Thinking out of the box to meet students’ needs

Increasing enrollment of nontraditional students is already having positive benefits for long-time stakeholders in the industry, explained Eloy Ortiz Oakley, chancellor of California Community Colleges, because it’s forced individuals to start stepping into the shoes of a generation of students with entirely different sets of backgrounds and societal concerns.

“Nontraditional students help our faculty better understand what is happening in their communities, in society, and in the workforce. Those of us who are educators are sometimes too far detached from what is really going on we have the luxury of having things like tenure or full benefits, retirement. These are things that are foreign to most people in communities these days so we have become somewhat detached from what is really going on,” said Oakley, noting that’s why colleges generally need to do a better job of admitting low-income students from diverse backgrounds.

Though, as many of the experts contended, admission is not enough. Even the most driven students can fall behind when they don’t have access to basic goods — and that’s why administrators must think outside the box to provide supports students of the past may never have needed, said Goldrick-Rab. She suggests, for instance, that counselors consider food pantries.

“How many of us have thought instead of sending an academic advisor to talk to them about their math class that we might give them a meal plan?” she said. “Food pantries are a charitable response and there’s nothing wrong with them but you have to understand that no one has ever been prevented from becoming food insecure because of the campus food pantry,” she continued, adding colleges need to go beyond financial aid and offer students access to programs that do things like help with “filling out the paperwork” for access to services.

Another area in dire need of consideration, said Moore, is with transfer credits. When institutions don’t accept credits from another school and require students take the class again, it creates another financial barrier to completion on top of tuition. He also explains that the industry could do a better job of considering real life workforce skills as a type of credit eligible for graduation.
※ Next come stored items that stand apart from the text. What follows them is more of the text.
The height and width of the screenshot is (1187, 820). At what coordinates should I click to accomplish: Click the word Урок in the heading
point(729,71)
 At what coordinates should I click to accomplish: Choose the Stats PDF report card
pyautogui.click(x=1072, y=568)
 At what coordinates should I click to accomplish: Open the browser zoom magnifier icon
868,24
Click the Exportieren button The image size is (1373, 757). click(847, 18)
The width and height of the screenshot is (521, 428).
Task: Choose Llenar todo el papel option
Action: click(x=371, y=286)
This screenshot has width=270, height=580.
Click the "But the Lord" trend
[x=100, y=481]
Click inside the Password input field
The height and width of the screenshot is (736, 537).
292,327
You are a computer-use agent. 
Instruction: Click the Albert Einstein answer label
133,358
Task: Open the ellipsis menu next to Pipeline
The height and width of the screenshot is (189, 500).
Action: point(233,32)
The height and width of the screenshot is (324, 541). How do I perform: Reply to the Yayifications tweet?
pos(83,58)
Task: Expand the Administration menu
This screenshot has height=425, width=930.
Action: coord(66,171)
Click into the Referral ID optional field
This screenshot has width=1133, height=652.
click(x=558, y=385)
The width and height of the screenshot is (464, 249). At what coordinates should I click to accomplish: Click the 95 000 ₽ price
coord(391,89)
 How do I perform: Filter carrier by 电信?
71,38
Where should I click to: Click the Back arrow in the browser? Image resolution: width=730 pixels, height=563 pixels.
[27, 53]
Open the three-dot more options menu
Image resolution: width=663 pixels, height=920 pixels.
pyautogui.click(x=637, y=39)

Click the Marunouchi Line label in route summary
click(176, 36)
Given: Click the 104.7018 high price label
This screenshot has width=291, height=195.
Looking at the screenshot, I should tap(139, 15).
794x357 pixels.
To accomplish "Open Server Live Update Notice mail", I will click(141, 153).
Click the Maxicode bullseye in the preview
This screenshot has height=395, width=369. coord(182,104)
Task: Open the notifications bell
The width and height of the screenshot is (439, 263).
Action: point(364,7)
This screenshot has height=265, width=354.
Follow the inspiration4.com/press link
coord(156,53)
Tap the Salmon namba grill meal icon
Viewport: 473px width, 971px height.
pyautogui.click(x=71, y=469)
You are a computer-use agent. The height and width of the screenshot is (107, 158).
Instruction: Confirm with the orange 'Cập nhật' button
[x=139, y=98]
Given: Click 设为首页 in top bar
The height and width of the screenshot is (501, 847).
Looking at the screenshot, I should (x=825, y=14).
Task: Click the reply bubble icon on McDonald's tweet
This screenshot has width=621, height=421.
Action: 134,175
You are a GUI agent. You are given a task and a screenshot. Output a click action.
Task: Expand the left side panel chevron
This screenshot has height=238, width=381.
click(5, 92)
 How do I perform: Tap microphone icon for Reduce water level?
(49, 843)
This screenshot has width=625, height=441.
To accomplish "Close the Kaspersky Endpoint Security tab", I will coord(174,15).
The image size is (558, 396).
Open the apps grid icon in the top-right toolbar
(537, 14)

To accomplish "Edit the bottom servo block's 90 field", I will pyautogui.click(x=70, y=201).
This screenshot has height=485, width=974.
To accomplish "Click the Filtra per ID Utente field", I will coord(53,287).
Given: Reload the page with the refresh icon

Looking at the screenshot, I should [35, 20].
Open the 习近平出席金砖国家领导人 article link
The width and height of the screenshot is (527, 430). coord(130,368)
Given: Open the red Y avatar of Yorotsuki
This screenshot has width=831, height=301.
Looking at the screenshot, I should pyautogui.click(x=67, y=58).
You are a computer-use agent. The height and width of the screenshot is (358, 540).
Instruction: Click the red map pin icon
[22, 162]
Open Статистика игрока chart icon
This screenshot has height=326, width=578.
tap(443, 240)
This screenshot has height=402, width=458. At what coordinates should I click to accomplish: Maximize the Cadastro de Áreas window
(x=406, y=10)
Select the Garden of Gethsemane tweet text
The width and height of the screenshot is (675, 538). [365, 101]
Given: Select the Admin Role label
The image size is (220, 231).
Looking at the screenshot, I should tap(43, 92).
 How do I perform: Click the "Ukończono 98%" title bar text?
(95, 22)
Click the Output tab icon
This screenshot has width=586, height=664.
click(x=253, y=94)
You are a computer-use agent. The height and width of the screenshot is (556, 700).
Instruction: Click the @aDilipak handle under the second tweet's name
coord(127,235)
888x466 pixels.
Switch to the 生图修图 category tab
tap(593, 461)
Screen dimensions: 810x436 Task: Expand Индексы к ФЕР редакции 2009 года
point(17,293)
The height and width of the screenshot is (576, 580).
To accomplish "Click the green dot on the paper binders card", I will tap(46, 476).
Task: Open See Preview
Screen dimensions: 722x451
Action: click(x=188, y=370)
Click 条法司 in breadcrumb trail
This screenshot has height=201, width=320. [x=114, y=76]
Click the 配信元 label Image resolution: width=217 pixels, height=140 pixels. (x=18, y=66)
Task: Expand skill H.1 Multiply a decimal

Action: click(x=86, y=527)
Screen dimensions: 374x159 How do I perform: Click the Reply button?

And Oakley agreed, noting that this type of move must also happen in order for institutions to truly provide economic opportunity for these students and thus also meet the demands of the workforce.

“I think we need to put the focus every single day on those universities that are the gateway to students of color and low income students and that are providing real economic mobility,” said Oakley, noting that the pressure on elite schools doing that only is not going to make an impact. “These should not and cannot be terminal credentials. We’re trying to deal with a fast moving economy, and we need to ensure that these individuals have some economic security, otherwise their children who are coming through our pipeline are not going to have opportunity,” he said.

“They should be able to continue to pile up those credits and they should lead to a higher level credential [because] when you’re working all day long two and three jobs, it’s very difficult to just drop everything that you’re doing, attend one of our community colleges, wait three or four years and then get your credentials.”